Challenge 1: Copy the passage about the inclusive cycling event word for word, from the words "Parents milled about" through the words "in determined concentration.".

— start of Source text —

The Zorian Foundation, a Thane-based nonprofit, had dreamt up the idea with a simple yet radical goal of inclusion. Not just acknowledgment or tokenism, but real, joyous participation. Their vision dovetailed neatly with the Government of India’s Divyangjan initiative, which aims to create a more accessible and accepting society for people with disabilities. On paper, it sounded inspiring enough. On the ground, it looked like a revolution on two wheels.
The event had an impressive coalition of partners. The teams from The Cycle Wala and Ghodbunder Cyclist provided bikes and logistical support. The Akshay Institute for Special Children led by the tireless Akshay Ambekar, whose name is spoken with great reverence among special educators, brought a palpable energy of encouragement to the event.
Parents milled about with pride, the kind when you know your child is about to do something beautiful and unpredictable.
When the flag dropped, kids shot off like rockets, their focus less on winning and more on feeling the rubber kiss the road. Aarav, to my astonishment, found his rhythm immediately, his legs pumping furiously, his face set in determined concentration.

— end of Source text —
— start of Stored records —

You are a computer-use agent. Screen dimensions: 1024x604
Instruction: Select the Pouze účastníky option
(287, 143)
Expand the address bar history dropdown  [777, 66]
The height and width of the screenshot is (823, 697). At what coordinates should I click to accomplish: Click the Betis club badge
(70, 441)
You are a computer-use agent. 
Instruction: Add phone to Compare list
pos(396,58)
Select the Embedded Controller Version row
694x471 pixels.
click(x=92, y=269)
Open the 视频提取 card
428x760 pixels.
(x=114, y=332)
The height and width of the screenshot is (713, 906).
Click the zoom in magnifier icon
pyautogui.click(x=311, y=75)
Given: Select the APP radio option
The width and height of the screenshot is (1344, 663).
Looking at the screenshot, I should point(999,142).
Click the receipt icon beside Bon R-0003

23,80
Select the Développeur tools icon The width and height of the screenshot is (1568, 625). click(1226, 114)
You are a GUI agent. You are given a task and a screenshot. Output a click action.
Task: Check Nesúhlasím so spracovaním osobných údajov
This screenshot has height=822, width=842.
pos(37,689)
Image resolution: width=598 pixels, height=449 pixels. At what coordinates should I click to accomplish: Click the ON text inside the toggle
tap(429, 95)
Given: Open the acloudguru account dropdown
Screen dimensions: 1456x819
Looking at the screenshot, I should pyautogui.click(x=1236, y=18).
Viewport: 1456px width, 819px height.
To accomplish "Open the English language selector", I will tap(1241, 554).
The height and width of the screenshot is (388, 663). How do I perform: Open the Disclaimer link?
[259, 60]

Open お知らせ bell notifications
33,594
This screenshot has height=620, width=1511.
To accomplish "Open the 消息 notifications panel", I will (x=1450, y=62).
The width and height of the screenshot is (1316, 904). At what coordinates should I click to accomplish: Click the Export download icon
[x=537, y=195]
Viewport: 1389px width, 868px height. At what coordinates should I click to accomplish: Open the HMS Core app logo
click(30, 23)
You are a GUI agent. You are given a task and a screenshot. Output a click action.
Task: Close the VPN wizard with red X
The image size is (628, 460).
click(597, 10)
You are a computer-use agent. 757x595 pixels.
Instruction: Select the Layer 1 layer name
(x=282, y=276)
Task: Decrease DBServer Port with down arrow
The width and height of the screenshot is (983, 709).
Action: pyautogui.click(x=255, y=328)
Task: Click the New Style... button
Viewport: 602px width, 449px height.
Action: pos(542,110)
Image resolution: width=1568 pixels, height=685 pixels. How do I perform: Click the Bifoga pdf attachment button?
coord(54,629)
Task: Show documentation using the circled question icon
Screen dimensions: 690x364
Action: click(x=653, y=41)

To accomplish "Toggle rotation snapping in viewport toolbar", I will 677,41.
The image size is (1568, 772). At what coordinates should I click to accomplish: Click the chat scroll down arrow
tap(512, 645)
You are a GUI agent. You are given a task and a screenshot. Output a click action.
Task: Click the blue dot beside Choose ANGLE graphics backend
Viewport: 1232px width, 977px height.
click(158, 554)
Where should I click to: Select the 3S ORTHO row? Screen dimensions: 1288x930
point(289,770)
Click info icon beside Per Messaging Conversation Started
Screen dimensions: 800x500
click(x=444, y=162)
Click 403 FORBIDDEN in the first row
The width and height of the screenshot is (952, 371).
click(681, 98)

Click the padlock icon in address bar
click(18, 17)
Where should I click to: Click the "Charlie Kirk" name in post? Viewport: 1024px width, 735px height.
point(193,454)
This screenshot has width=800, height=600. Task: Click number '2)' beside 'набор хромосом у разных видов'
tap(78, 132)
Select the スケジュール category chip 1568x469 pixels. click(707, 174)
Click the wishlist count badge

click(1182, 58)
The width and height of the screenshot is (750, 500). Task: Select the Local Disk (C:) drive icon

— end of Stored records —

Challenge 2: In the rows, give back the part that starts with the line containing "You are a computer-use agent. 757x595 pixels." and ends with the line containing "Action: pos(542,110)", with "DBServer" swapped for "AppServer" and nothing else changed. Return only those lines.

Correct answer 1:
Parents milled about with pride, the kind when you know your child is about to do something beautiful and unpredictable.
When the flag dropped, kids shot off like rockets, their focus less on winning and more on feeling the rubber kiss the road. Aarav, to my astonishment, found his rhythm immediately, his legs pumping furiously, his face set in determined concentration.

Correct answer 2:
You are a computer-use agent. 757x595 pixels.
Instruction: Select the Layer 1 layer name
(x=282, y=276)
Task: Decrease AppServer Port with down arrow
The width and height of the screenshot is (983, 709).
Action: pyautogui.click(x=255, y=328)
Task: Click the New Style... button
Viewport: 602px width, 449px height.
Action: pos(542,110)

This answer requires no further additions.